# Building an incubator out of a fridge



## shdybrady (Aug 26, 2011)

Wel I decided I am going to turn an old mini fridge I have into an incubator. Its your standard dorm room mini fridge you buy at walmart. But I have a few questions about regulating temperature and having turners in there.

I build an incubator out of an old cooler one time and couldnt keep the temperature regulated. I drilled holes and installed a fan. I didnt have a thermostat that would turn off the light mainly because I couldnt find one around here. So if someone could tell me which thermostat you have hopefully I can look it up. 

As for the turners is there a homemade remedy for this or is it better to just buy some that will fit? Do you have a brand or website you recommend? 

Thanks in advance


----------



## wolffeathers (Dec 20, 2010)

Use a wafer thermostat. Last time I bought one they were about $12. 

You can find them on Amazon and at GQF (Georgia Quail Farm Company, I believe). You want the whole thermostat and not just the wafers/disks.

If you want a fully automatic turner, I would just look into the automatic turners used for the styrofoam incubators. If you just want something to make turning easier, you can make shelves, attach them to eachother and then run a lever outside of the incubator. Make sure to put in bumpers to keep the shelves from turning too much and dropping the eggs. If you turn the lever from outside the incubator, you will turn one shelf and turn the rest(since they are attached).


----------



## shdybrady (Aug 26, 2011)

so the eggs dont even have to make a full revolution then right? They just have to be in three different positions to keep from sticking to the shell right?


----------



## shdybrady (Aug 26, 2011)

alright I looked up some egg turners and even diy ones. It just seems easier to buy the egg turners. Is there any brands I should stay away from? Also I plan on doing the simple light bulb for heat. Do I need an air circulation for it? Also should I put a fan at the top where the light will be and another fan at the bottom and use pvc to make a return back to the top?


----------



## GrannyCarol (Mar 23, 2005)

I just bought this product to retrofit on my Hovabator styrofoam incubator. It's installed and working and is doing a wonderful job of keeping the temperature very steady (once I covered a lot of the holes where I removed the old heater, thermostat, etc.). 

IncuKit DC for Desktop Incubators | Proportional Thermostat, Fan, Heater Combo

However, note this is a 48 watt kit, they have a bigger one if you need it.
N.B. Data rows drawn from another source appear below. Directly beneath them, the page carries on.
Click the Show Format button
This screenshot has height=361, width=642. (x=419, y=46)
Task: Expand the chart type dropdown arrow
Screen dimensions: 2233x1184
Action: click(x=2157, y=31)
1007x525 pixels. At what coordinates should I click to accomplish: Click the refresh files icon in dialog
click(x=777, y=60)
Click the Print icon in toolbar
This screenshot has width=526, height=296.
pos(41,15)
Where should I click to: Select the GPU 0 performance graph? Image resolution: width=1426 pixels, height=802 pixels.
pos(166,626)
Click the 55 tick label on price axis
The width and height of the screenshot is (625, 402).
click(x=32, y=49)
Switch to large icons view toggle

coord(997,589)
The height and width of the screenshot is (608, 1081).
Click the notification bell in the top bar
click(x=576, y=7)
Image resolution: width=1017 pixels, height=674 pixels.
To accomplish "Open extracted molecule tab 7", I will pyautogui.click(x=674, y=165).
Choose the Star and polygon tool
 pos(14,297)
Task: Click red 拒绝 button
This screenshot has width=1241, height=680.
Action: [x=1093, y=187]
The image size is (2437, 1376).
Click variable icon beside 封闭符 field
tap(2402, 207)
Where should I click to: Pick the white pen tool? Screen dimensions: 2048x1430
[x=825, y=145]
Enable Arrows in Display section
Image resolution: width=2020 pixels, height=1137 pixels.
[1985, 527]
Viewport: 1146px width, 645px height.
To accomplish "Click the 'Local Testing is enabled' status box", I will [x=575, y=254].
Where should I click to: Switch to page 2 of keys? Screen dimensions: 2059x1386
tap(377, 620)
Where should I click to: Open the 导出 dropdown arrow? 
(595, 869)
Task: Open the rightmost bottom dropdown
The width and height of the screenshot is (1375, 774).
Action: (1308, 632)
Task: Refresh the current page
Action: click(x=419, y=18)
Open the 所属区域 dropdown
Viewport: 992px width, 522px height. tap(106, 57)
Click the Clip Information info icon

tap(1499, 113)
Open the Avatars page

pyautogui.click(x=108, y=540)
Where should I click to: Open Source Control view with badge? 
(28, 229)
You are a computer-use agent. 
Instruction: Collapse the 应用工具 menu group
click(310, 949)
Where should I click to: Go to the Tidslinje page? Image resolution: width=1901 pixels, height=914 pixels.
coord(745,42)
The way to determine which kit you need is to run a 48 watt lightbulb in your incubator box and see if it will keep the temperature high enough pretty easily. 

This unit isn't cheap, but I found the wafer thermostat just didn't keep my eggs at an even enough temperature and am tired of fighting that and losing part of my hatch to uneven temperatures. 

I can't wait to put some eggs in!


----------



## wolffeathers (Dec 20, 2010)

I would suggest a small computer fan to circulate the air.

We once made an incubator out of a full size fridge. A light switch(to turn on and off), a wafer thermostat, and 3 100-watt lightbulbs. Then we used an old bathroom exhaust fan to circulate the air. Couple of tupperware containers and a large sponge to hold the humidity. We made the shelves pivot a couple times a day using a lever that led to the outside of the fridge. At one point we decided to play and we installed a grill routisserie motor to the top of the fridge, ran it through an outlet time and would rotate the shelves that way. Never could get the timer right for it to just rotate the shelves once, the timer wanted it to run for 10-15 minutes at a time. LOL

We called it the Frankenbator.


----------



## shdybrady (Aug 26, 2011)

ok so what is the best way for air movemtn to just put a fan to keep the inside air or should i put a fan on the top and bottom and have it circulate through pvc from the bottom to the top?


----------



## jaredI (Aug 6, 2011)

I built a cabinet incubator about 16 inches square and 40 inches tall, out of cedar. I took a power supply unit from a computer and installed it right inside the incubator. Put 3 computer fans in, 1 blowing down at the back side of incubator, and 2 blowing up at the front side to the incubator, the power supply unit pushes air down as well. I added 2 shelves, near top and bottom, and set about 10 pounds of lead ingots on each shelf to act as heat sinks. 2 100 watt bulbs to heat it, and a hot water thermostat (think it was about 9 bucks) to regulate the heat. Counting the thermometer (14 bucks at walmart) I believe I have about 25 bucks invested. The rest made from scraps laying around.


----------



## shdybrady (Aug 26, 2011)

so you didnt plumb the air circulation back to the top? You just caused it to circulate through the chamber itself. Seems pretty easy and straight foward. How do I know much air circulation is needed?


----------



## jaredI (Aug 6, 2011)

I suppose there is a formula for it somewhere, I just put some fans in and never worried about it. 2 fans are 4 inch, and 1 fan is 3 inch. After all, they are just to circulate the air around for a uniform temperature (I think). I must of done something right, most of my hatches have been a day early.


----------